Un examen sommaire de l’unique Livre de M. Maurice Rollinat s’impose avant quelque jugement que ce soit à exprimer dans l’espèce.

Les Névroses sont un fort volume compact, mais imprimé en ces caractères un peu lourds, bien visibles en revanche, dont la maison Georges Charpentier a l’incontestable spécialité. Cet abord plaît de prime-saut et les pages lues succèdent aux pages lues, sans fatigue ni douleur pour le client. Même une sensation de tiède repos, de douce demi-sieste, vous induit jusqu’en le point-c’est-tout du confortable bouquin. Et pour peu que vous vouliez bien — seul sûr critère — vous mettre à la place des gens, vous allez avec moi vous rendre bien compte de l’agréable phénomène que je viens de signaler à votre compétence.

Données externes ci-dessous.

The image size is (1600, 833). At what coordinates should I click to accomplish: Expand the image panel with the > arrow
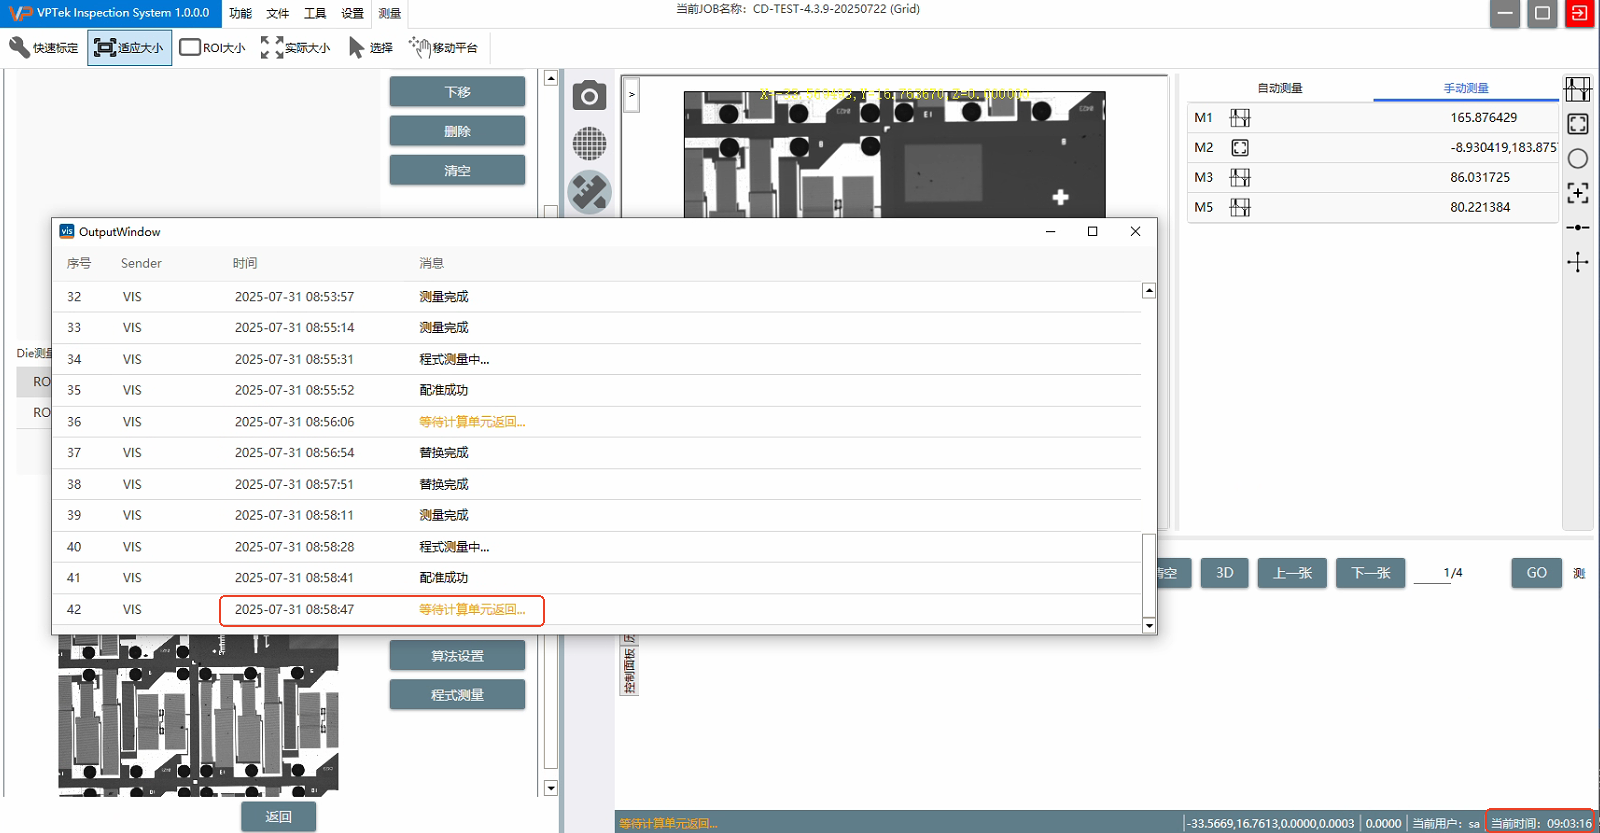coord(631,95)
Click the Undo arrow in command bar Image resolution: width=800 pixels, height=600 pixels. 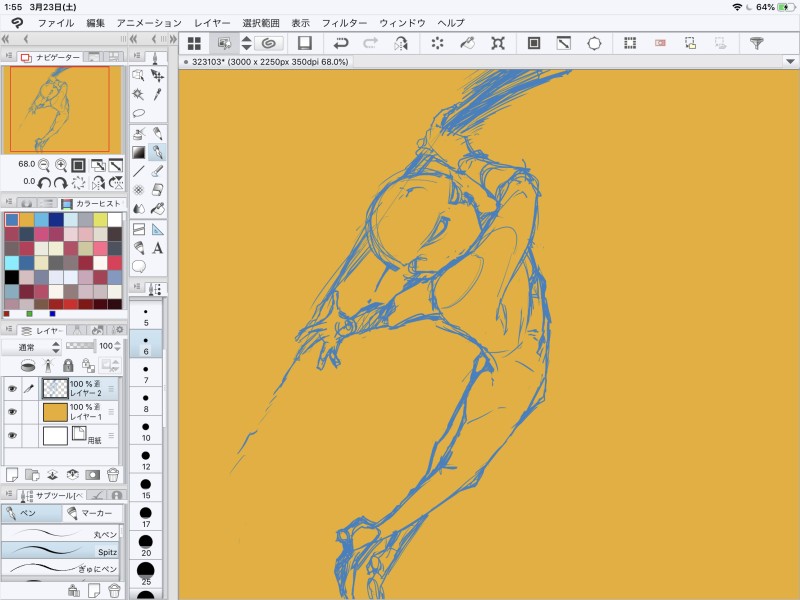point(341,43)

Baudelaire avait « créé dans le ciel de l’art un frisson nouveau », suivant une parole qui fut d’évangile dans une bouche trop souvent peu orthodoxe ; aussi, subissant le sort de tous les créateurs, passa-t-il inconnu presque et méconnu tout à fait en son temps, pour, il est vrai, ressusciter avec gloire parmi notre génération littéraire qui aura eu du moins cet énorme mérite entre mille gros torts. [p. 356] Mais cette résurrection, je viens de le dire implicitement, n’eut lieu en réalité qu’aux yeux d’une élite restreinte. Le gros public, lui, entendit bien parler de ce miracle-là, mais à la façon des Juifs incrédules. Et parmi ceux d’entre lui qui risquèrent leur curiosité dans les Fleurs du Mal, la plupart clamèrent le durus est sermo iste. Cette hydre, la foule, en voulait après la mort à Celui qu’elle avait ouï4

Donner un sens trop pur aux mots de la tribu,

comme dit magnifiquement Stéphane Mallarmé parlant d’Edgar Poë.

Enfin, Rollinat vint, qui le premier en France po-pu-la-ri-sa le Satanisme. (C’est par ce mot que la masse des lecteurs en est encore à croire désigner le haut et douloureux spiritualisme, l’exquisement amère sensualité du plus grand poète français de ce siècle, avec Lamartine.)

Le malheur est que d’abord ladite sensualité, non plus que le spiritualisme en question, n’existait en aucune façon dans le travail massif, osons dire mastoc, du vulgarisateur. Et puis, ô quel style !

Toutefois je veux être juste dans les limites du permis en pareille matière. Manque de grammaire [p. 357] et d’art et d’à-peu-près tout à part, les Névroses non seulement forment, ainsi qu’il a été avoué plus haut, un ensemble gentiment assoupissant, mais encore elles n’exhalent que très peu d’ennui. Même il y a là dedans de divertissants endroits sinon bien, du moins qui tentent honorablement de l’être.

La Baveuse d’absinthe,

Elle était toujours enceinte ;
Pauvre buveuse d’absinthe !

la Dame en cire et la si juste peur bleue de la voir entrer chez lui qu’a l’auteur ; les Ventouses, polissonnerie peut-être par trop insuffisante ; la Vache au taureau, encore un élan vers le cru point trop mal raté, d’autres morceaux en petit nombre encore, témoignent d’un esprit puérilement ingénieux et d’efforts ingénieusement puérils.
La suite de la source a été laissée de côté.